Geopolitics and Trading Environment
The weekend is a period when geopolitical news accumulates without market reaction, manifesting as a gap at Monday's open. Key issues on the global agenda remain: US tariff policy and negotiations with trading partners, the situation in the Middle East and its impact on oil prices, the sanctions framework against Russia, and technological restrictions in the semiconductor sector between the US and China.
Currencies, Commodities, and Cryptocurrencies Over the Weekend
- Forex: The interbank market is closed from Friday evening to Sunday evening. EUR/USD, USD/JPY, USD/RUB pairs are fixed at Friday's levels.
- Oil: Brent and WTI futures are not trading; the accumulated news background will be reflected in the opening.
- Gold: The spot market is closed, with physical demand remaining outside the exchange framework.
- Cryptocurrencies: Bitcoin and Ethereum trade 24/7 and often act as a forward indicator of risk appetite heading into Monday. Low liquidity over the weekend amplifies volatility.
How Investors Can Utilize Saturday
- Conduct a Portfolio Audit.
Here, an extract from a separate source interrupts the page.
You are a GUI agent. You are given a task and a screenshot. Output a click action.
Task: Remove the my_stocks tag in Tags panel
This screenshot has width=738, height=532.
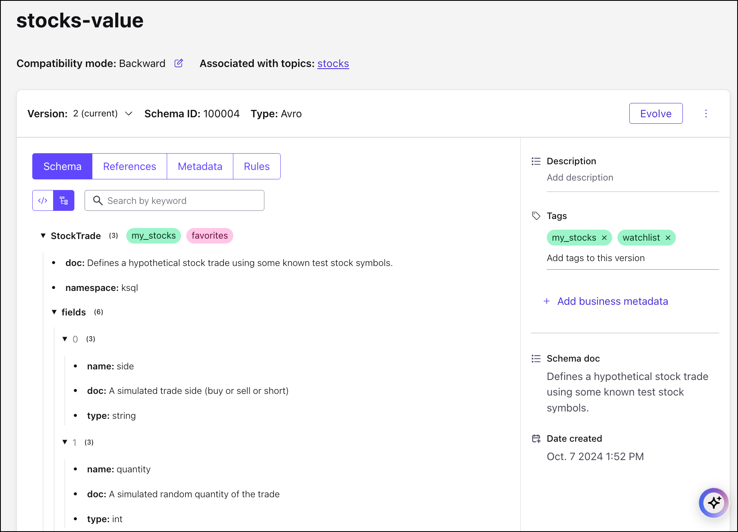pos(604,238)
Assess actual weights by sectors and geographies, compare with target allocation, and outline rebalancing.
- Compile an Earnings Calendar. Mark down publication dates for your issuers over the next two weeks and consensus forecast levels.
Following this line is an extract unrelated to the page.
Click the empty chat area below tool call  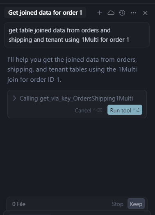click(77, 156)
- Define Risk Parameters. Review stop levels and position sizes considering that earnings reports increase the volatility of individual securities.
- Study Primary Documents. Annual reports, investor presentations, and transcripts of previous conference calls provide more insights than news headlines.
- Evaluate Currency Risk. For CIS investors, the ruble's exchange rate and access to foreign infrastructure remain independent factors for returns.
- Check the Dividend Calendar. Cut-off dates for Russian and foreign securities over the next month.
What Investors Should Pay Attention To
Saturday, July 18, 2026, does not present market triggers: economic events and corporate reports are absent, and there are no trades. The day's value lies in preparation.
The main focus for the upcoming week is the Q2 earnings season. The market will assess not just profit figures but management forecasts for the second half of the year. Three questions will define the direction: Can American tech giants justify their capital expenditures on AI with revenue growth? Is consumer demand sustaining in the US and Europe amid high rates? And is Chinese demand recovering, which is crucial for commodity markets, European luxury, and Asian exporters?
For CIS investors, an additional layer includes the dynamics of oil prices and the ruble’s exchange rate, which determine the financial results of MOEX issuers, as well as the Central Bank of Russia's decisions on the key rate that set the yield on ruble-denominated bonds and the attractiveness of stocks relative to deposits.
Practical takeaway: use the weekend for discipline rather than predictions. Markets will open on Monday, July 20, with an accumulated news background — expect a gap at the opening, and a predefined action plan is more valuable than a reaction in the first moments of trading.